O trabalho de Ulpiano Meneses (1996) nos conduz a um conceito em que a cultura engloba tanto aspectos materiais como não materiais e se encarna na realidade empírica da existência cotidiana: tais sentidos são parte essencial das representações com as quais alimentamos e orientamos nossa prática (e vice-versa) e, lançando mão de suportes materiais e não materiais, procuramos produzir inteligibilidade e reelaboramos, simbolicamente, as estruturas materiais de organização social, legitimando-as, reforçando-as ou contestando e transformando-as. Vê-se, pois, que, antes que refinamento e sofisticação, a cultura é uma condição de produção e reprodução da sociedade.

Ainda podemos destacar quatro proposições sobre o conceito de cultura. A primeira delas refere-se à cultura como o universo da escolha, da seleção e da opção. A segunda situa que o universo da cultura é historicamente criado, por isso os sentidos e valores que o sustentam precisam ser explicados, declarados e propostos. A terceira reforça a ideia de que o valor cultural não está nas coisas, mas é produzido pelo jogo concreto das relações sociais. A quarta proposição afirma que as políticas culturais devem dizer respeito à totalidade da experiência social e não apenas a segmentos seus privilegiados. (MENESES, 1996)

O termo cultura é um termo muito utilizado nas abordagens antropológicas e foi apropriado pela Nova História Cultural. O antropólogo Malinowski (1975, p. 43) já havia definido cultura de maneira ampla, “abrangendo as heranças de artefatos, bens, processos técnicos, ideias, hábitos e valores”. Um outro antropólogo que teve grande influência nessa concepção foi Clifford Geertz (1989, p. 52), que, em sua teoria interpretativa da cultura, define: “cultura é o padrão, historicamente transmitido, de significados incorporados em símbolos, um sistema de concepções herdadas, expressas em formas simbólicas, por meio das quais os homens se comunicam, perpetuam e desenvolvem seu conhecimento e suas atitudes acerca da vida.”

Sem o papel constitutivo da cultura, o homem pode ser considerado um animal incompleto, já que sem homens não há cultura, mas igualmente e isto é mais significativo, sem cultura não existem homens. Dentre os inúmeros conceitos de cultura, buscamos um que vai além da visão tradicional e descritiva da cultura, o qual faz referência apenas à totalidade de valores, crenças e costumes de determinada sociedade em um determinado espaço. (GEERTZ, 1989)

Desse modo, cultura representaria o estudo da interpretação dos símbolos e das ações simbólicas realizadas pela sociedade. O ser humano é um animal inserido em tramas de significações que ele mesmo construiu. Com base na concepção simbólica, o conceito de cultura aproxima-se de sua noção estrutural, definindo a análise cultural como o estudo das formas simbólicas, sua relação com contextos, processos históricos e sociais, pelos quais tais formas simbólicas foram produzidas, transmitidas, acatadas e renovadas.

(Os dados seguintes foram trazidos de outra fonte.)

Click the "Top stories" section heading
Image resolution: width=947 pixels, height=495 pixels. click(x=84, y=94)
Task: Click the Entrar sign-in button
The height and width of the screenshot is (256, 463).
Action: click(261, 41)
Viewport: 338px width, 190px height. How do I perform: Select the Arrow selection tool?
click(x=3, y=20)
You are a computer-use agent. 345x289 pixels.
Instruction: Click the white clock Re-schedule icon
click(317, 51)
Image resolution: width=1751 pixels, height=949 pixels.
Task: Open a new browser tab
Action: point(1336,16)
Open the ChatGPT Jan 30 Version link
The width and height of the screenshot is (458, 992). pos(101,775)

Fica evidente também que o termo cultura não deve ser universal e homogêneo nas diretrizes que caracterizam a humanidade. Para Pierre Bourdieu (2002) a cultura que une (instrumento de comunicação) é também a cultura que separa (instrumento de distinção) e que legitima as distinções, compelindo todas as culturas (designadas como subculturas) a definirem-se pela sua distância em relação à cultura dominante. Pressupomos que o conceito de cultura não pode ser apreendido como algo fechado ou limitado a alguma tendência, mas um conceito dinâmico e dinamizador.

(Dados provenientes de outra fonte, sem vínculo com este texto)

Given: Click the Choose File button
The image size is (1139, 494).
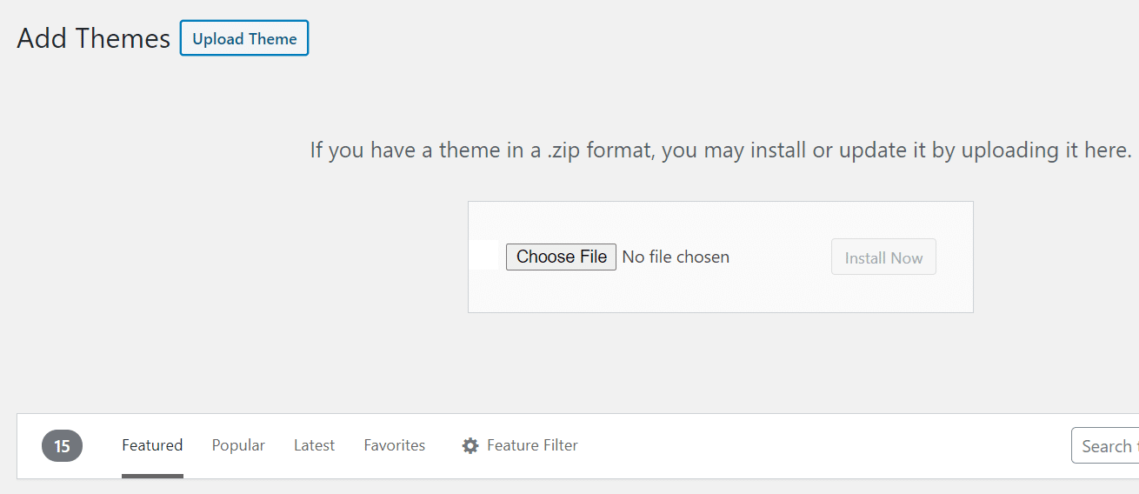Looking at the screenshot, I should [561, 257].
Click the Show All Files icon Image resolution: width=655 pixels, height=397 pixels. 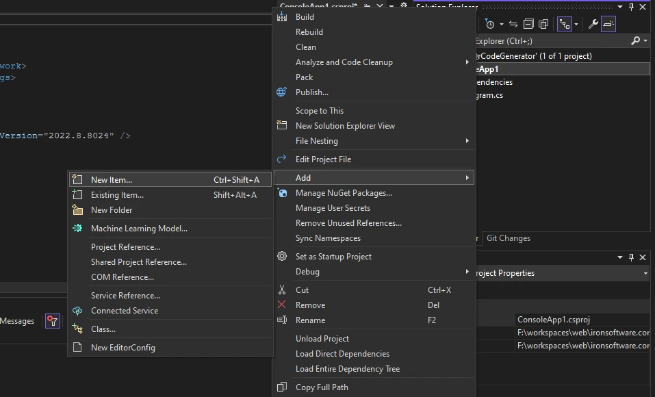(543, 24)
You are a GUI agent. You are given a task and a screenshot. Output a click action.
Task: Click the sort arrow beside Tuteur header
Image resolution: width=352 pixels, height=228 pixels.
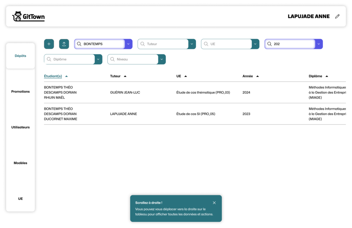pyautogui.click(x=125, y=76)

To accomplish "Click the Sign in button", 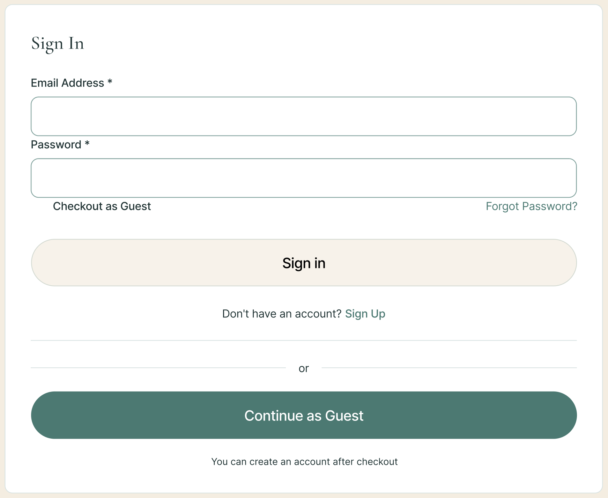I will (x=304, y=263).
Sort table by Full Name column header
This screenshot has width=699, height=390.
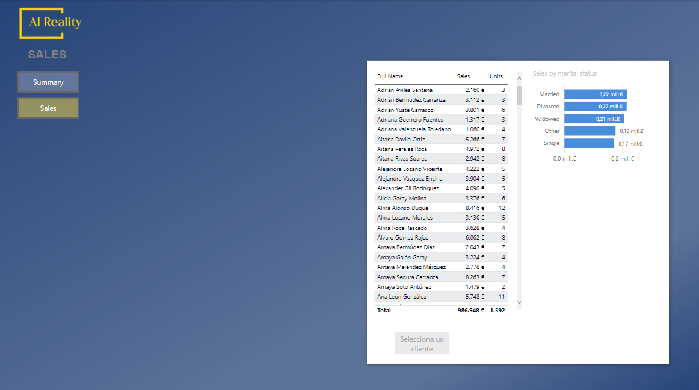point(390,76)
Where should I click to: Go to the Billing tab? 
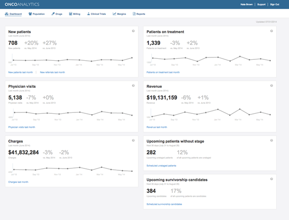pos(75,14)
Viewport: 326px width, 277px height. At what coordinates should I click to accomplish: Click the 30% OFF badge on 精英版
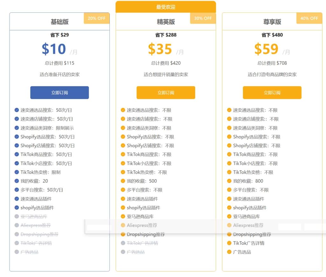[x=203, y=18]
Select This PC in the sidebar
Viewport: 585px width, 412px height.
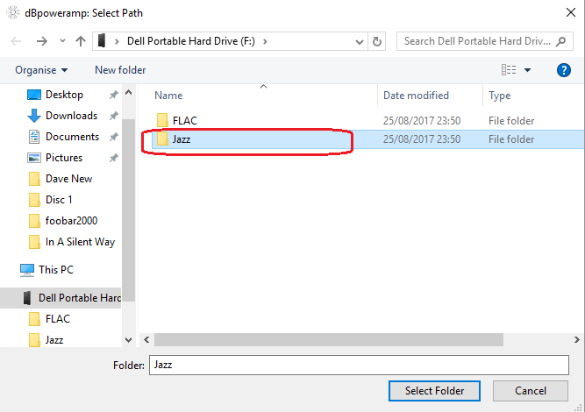coord(56,270)
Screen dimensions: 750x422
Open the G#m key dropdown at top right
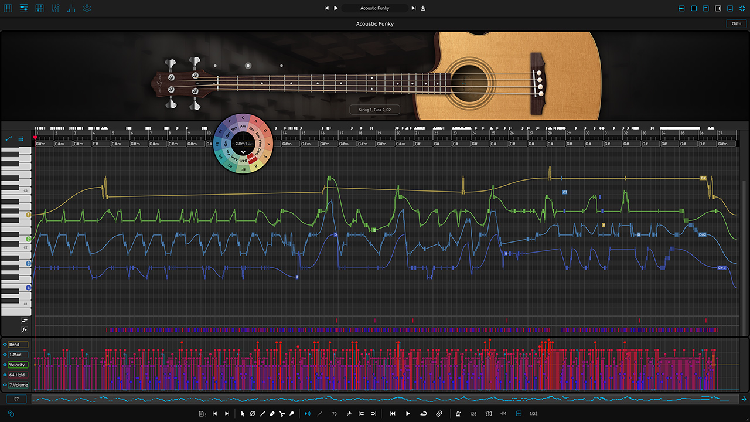736,23

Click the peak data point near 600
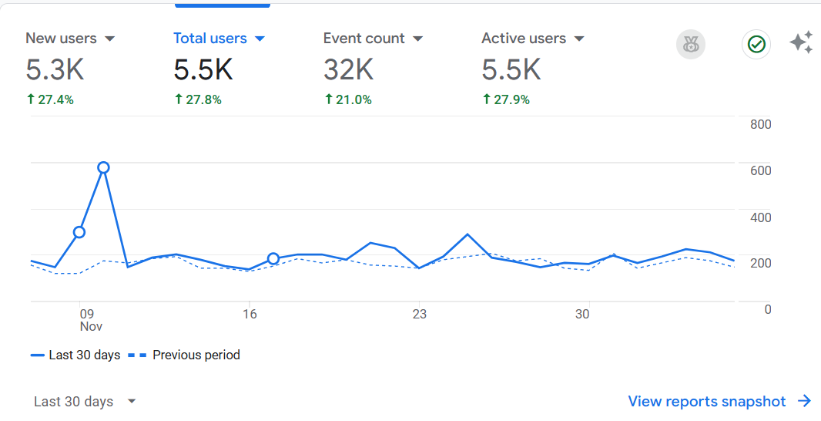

Observa-se, portanto, que a cultura constitui-se dos mecanismos pelos quais o indivíduo adquire características mentais, como valores, crenças ou hábitos, que lhes possibilitam participar da vida social. É, portanto, um componente do sistema social, que também inclui estruturas sociais e mecanismos de adaptação, para conservar o equilíbrio com o contexto ambiental e social. (MARTINS; LEITE, 2006, p. 106)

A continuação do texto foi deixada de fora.